‘Eyes on the Prize’ covers past witness for civil rights, a call for today
Watching the Public Broadcasting 14-hour documentary series, “Eyes on the Prize” and several other Black History Month specials, has reminded me of much that happened during my formative years in the struggle for racial justice and human rights. It’s also a reminder of how much more we still have to do.
The series follows the civil rights movement from 1954 to 1985: the Montgomery bus boycott in 1954, the Voting Rights Act in 1965, the efforts to desegregate schools, the rise of black power in hearts and streets.
The historical footage brings back memories of the suffering from discrimination and segregation, and of nonviolent lunch counter sit-ins, of the fire hoses and dogs turned on those who protested nonviolently for freedom and equality.
I remembered the mood of the nation turning. I remember consciences being awakened and informed, stirring us to act and speak in our own settings.
The production and other programs also informed me of some things I had not known, because so much was happening.
One documentary reported on 17 students who sought to integrate their high school in Norfolk, Va. The resulting shutdown of all public schools there for several years had impact on the education of these students. Years later, they said it was worth it because students today are in integrated schools.
Another told of being in tears at the inauguration of Barack Obama, the first African-American President. As tears flowed down her cheeks, she was amazed to see tears on the cheeks of white people beside her. She had not realized how much white people cared and were also involved in working for racial equality, even putting their lives on the line to help bring it about.

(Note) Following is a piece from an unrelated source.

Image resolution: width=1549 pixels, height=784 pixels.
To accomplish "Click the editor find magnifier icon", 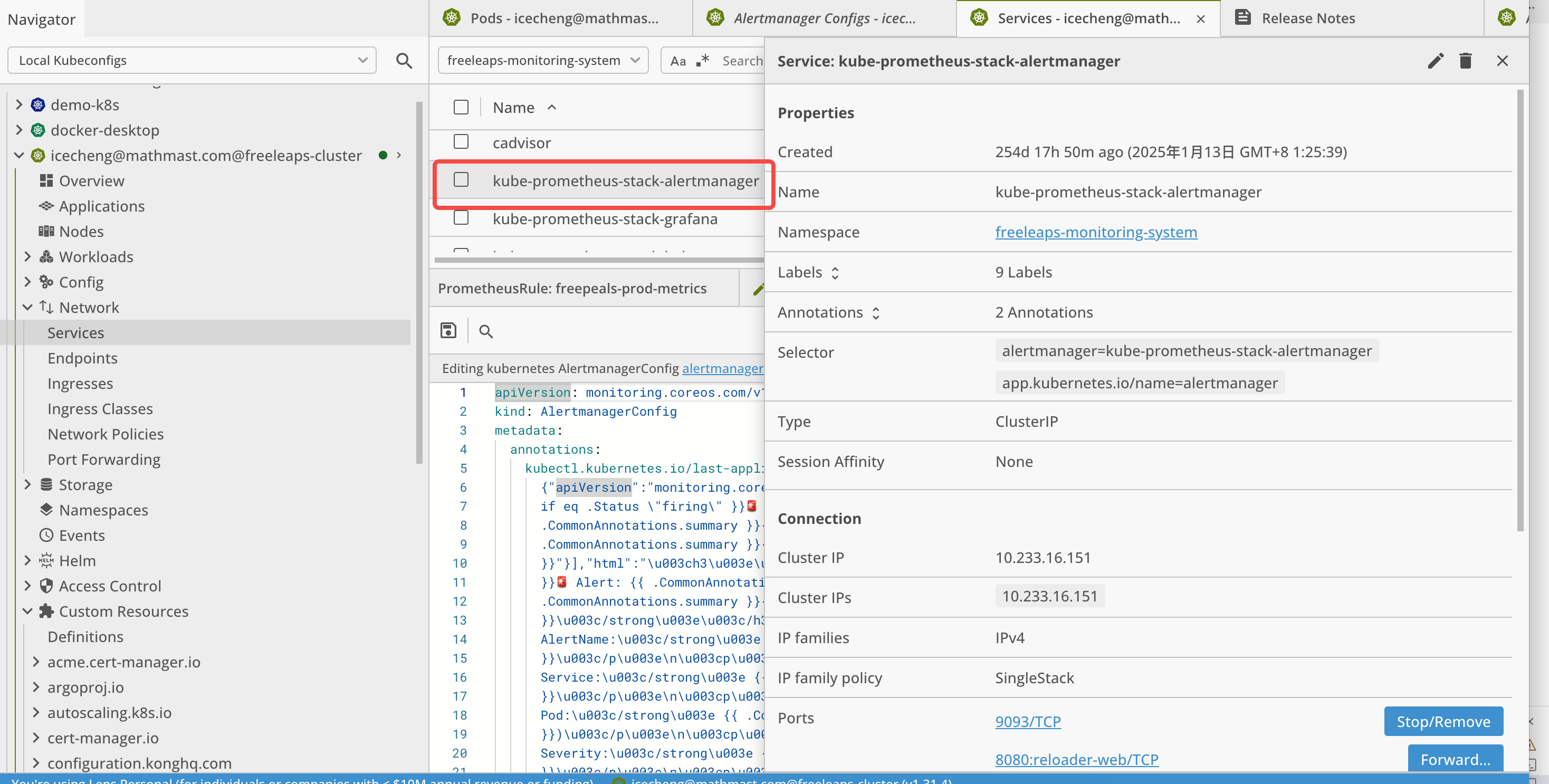I will 486,331.

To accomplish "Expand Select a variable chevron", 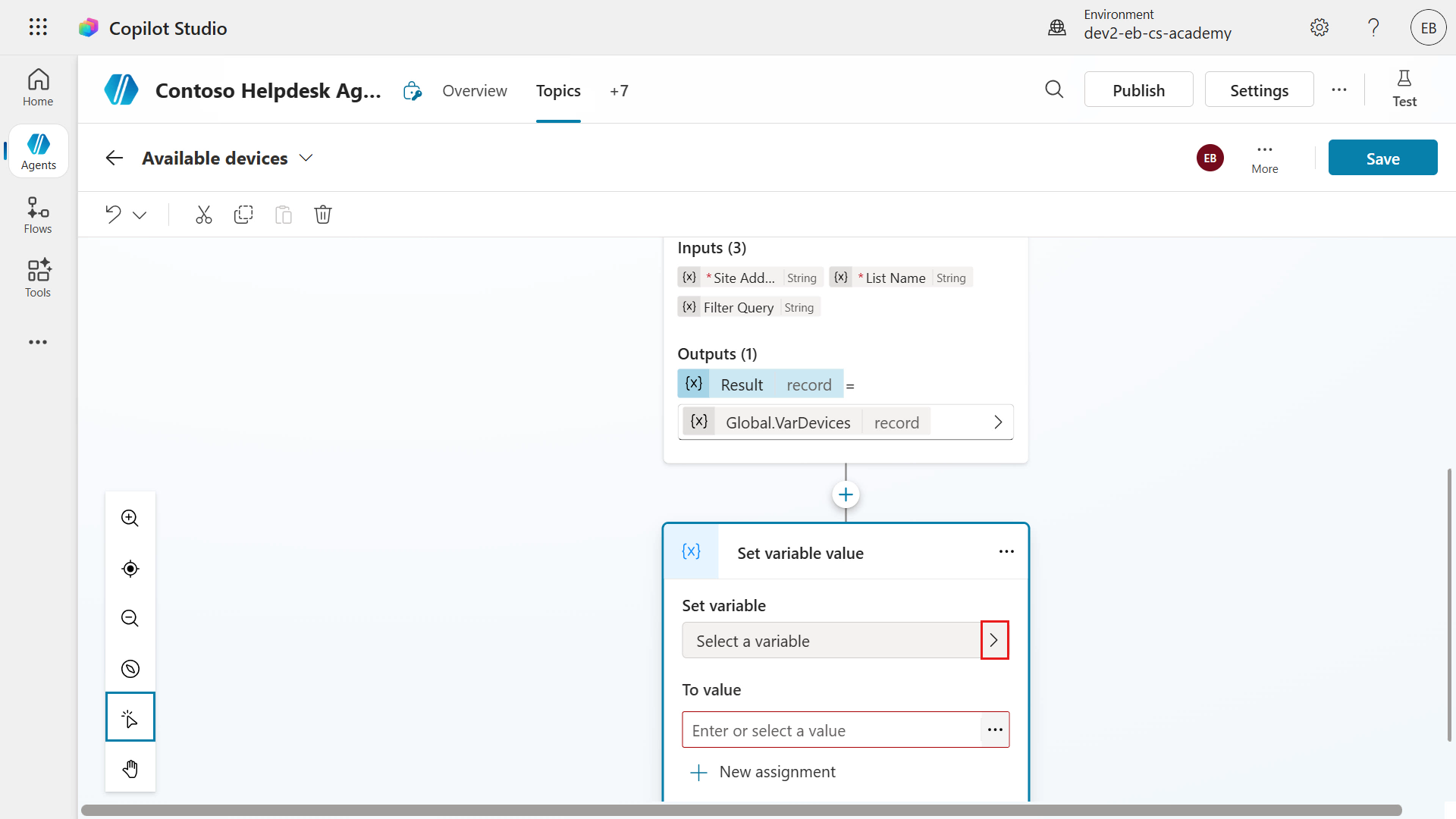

The civil rights movement and progress involved individual acts of courage, states-rights vs. federal authority clashes, the power of mass demonstrations, the involvement of northerners and students, the involvement of clergy and other people of faith. It took many years and laws to desegregate schools, water fountains, busses, housing and all other aspects of life.
There’s still work to do to desegregate minds. Despite the backlash of white supremacy, many stretched their hearts and minds to advocate and be in solidarity.
There is still need to challenge prejudice, bigotry and hatred. In the midst of the overt white supremacist rhetoric of some political candidates, it’s clear the struggle continues.
Racism is behind much of today’s political, economic and social polarity.
“Eyes on the Prize” is a tool congregations could use in adult education classes to educate people about the struggle for civil rights and the ongoing call to people of faith to step out of their comfort zones and risk their lives.
• We need people to be informed about the past work for civil rights so people have the hope and courage they need to persist.
• We need to share in the ongoing efforts to overcome the new faces of segregation and inequality.
• We need to assure access to living-wage jobs and quality education for everyone.
• We need right now to end voter suppression and restore the Voting Rights Act.
• We need to promote criminal justice reforms to address use of force, racial imbalance in prisons and much more.
• We need to end poverty, assure decent, affordable housing and health care for all.
• We need to overcome the racial disparities of these and many more issues.
We must let our faith inspire us to continue to pursue racial equality and justice.